Current status: ready for large batches

After months and months of work, the project is finally at the point where we can run large batches of images through the pipeline.

We have two working models: a heavy bounding-box model (TridentNet), and a much lighter and faster multi-label classification model (ResNet50 from fastai).
Both can be used as is; they both have high enough accuracy (>90% for the most important categories) and low enough false-positive rates (<5%) to be useful.
The classification model reduces the workload for the bounding box model by 95%. The multi-label classification model reduces the number of tiles that the big Detectron2 bounding-box model needs to check by almost 95% (>98% reduction if you’re willing to ignore ‘uncertain’ tiles), and it is fast enough to be used in production. Both of those points are very good news, and it means we could even afford to throw in a random sample of ‘empty’ tiles for the big bounding-box model to double-check.
It may not reduce the workload for humans as much.

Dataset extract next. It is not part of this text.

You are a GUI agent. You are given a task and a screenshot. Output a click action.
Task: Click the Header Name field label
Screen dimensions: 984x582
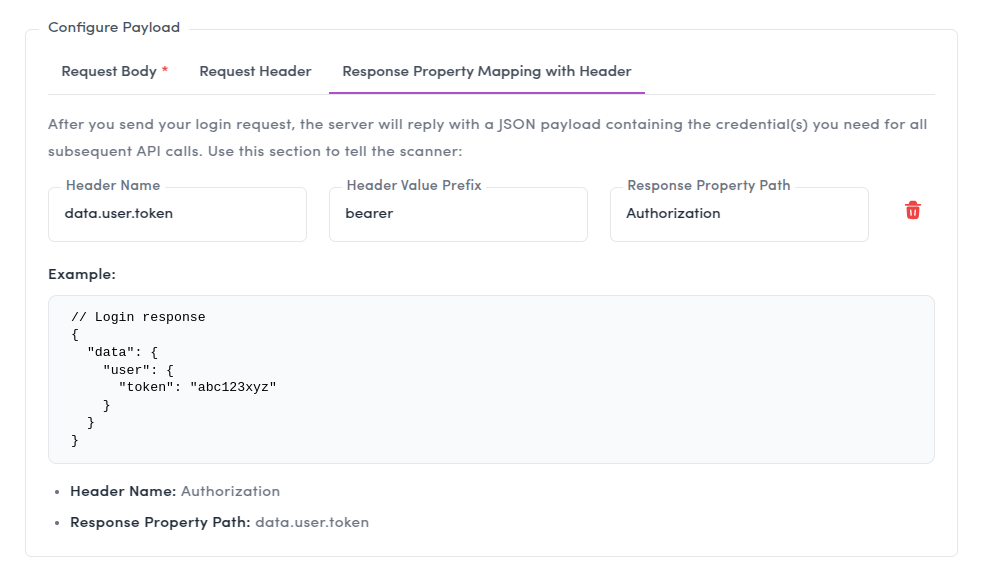(113, 186)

Only 4.8% of the total tiles are classified as ‘uncertain’, meaning that the model doesn’t classify them as anything, not even ‘empty’. Unfortunately, despite their modest numbers, those ‘uncertain’ tiles are scattered very evenly across files, with the result that about 1/3 of the images are empty, 1/3 contain objects, and 1/3 are a mix of ‘empty’ and ‘uncertain’ tiles. That means that effectively, the multilabel classification model only gives us a 1/3 reduction in the number of full-size images that we need to check. Depending on how we design the pipeline and what we decide to double-check, that may mean that the workload for humans is not reduced as much as the workload for the Detectron2 model.
Our primary need at the moment is to find more training images. We will need to use the models to help with that process by churning through big piles of new images.
We need to develop an environment for human-in-the-loop work. We have been exploring AIDE and Howard has also begun to work with the team at WildMe. Keeping track of edits to annotations is a very complicated problem.
We need to improve the existing code. It needs to be made more modular, more stable, and to have some of the functions packaged properly, to make them easier to use by other people. -We need a more stable and solid pipeline. I have used the word ‘pipeline’ rather usely throughout this blog, but in reality we would like to move towards an automated Azure pipeline that makes it easier to pass data from one step to the next.

In summary, the future is looking quite good. I look forward to seeing whether the big model can eliminate some of the ‘uncertain’ tiles and thereby reduce the number of fullsized images (although it could add new false-positives, too). There are still quite a few categories where the number of training images was very low and the models are still very confused about them. I expect that as the models improve and that confusion is reduced, the models will get less unsure about whether a file is empty, which will help to shrink the number of ‘uncertain’ tiles.